Just last week, UN judges said that Israel must ensure that its forces do not commit genocide against Palestinians in Gaza.
Dr. Ghayyda’s family has no British citizenship, so they are not allowed to cross Rafah to Egypt, so his 80-year-old father Nabil and 70-year-old mother Dalal are trapped along with other members of his family.
He said: “There were agonizing blackout periods when, suddenly, Israel cut off communication for a day or two or recently even a week.
“I would find myself in such a state that someone asks me how I feel and it’s as if someone had broken my heart 100 times.
“Of course I am worried about them all the time and every day, every hour, I check on them “are you still alive … are you still alive?”, I couldn’t sleep for weeks and weeks.”
He is desperate to get his family out of the region and wants more government support in assisting British citizens who have relatives stranded in Gaza.
Dr. Ghayyda points to refugee schemes for Syrians and Ukrainians fleeing conflict, but questions why there has been no similar effort to resettle Palestinians from Gaza.
He said: “For some reason our families don’t matter to the British government, almost as if we were ghosts, we are not seen.”
Dr. Ghayyda, who was born in Gaza, said another difficult part of the conflict was seeing the hospitals where he trained and worked as a young man now being bombed, while his colleagues struggle to treat people.

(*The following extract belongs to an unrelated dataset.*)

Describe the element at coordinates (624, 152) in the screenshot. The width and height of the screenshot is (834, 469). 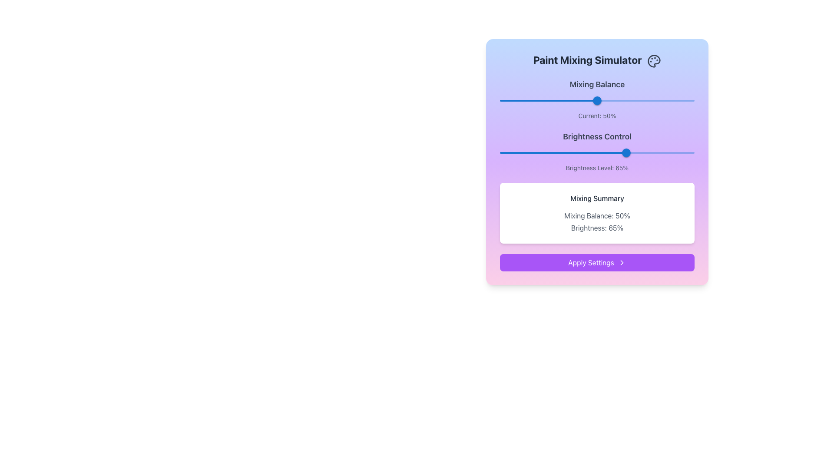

He added: “I am tortured trying to drive them out of their native lands, but I cannot accept the fate that if they stay, they will be killed, if not by bombs, at least by hunger or disease.
“There is not a day when I do not call them when someone is not ill …. my father almost died twice for lack of medical care.”
Dr. Ghayyda has worked and lived in Scotland for the past 11 years, with his wife and three children. Arriving in the UK in 2003, he previously worked in hospitals in England.
He launched a fundraising appeal on GoFundMe to raise £ 100,000 to help his family cross the border safely to Egypt. So far, a little over £ 15,000 has been pledged.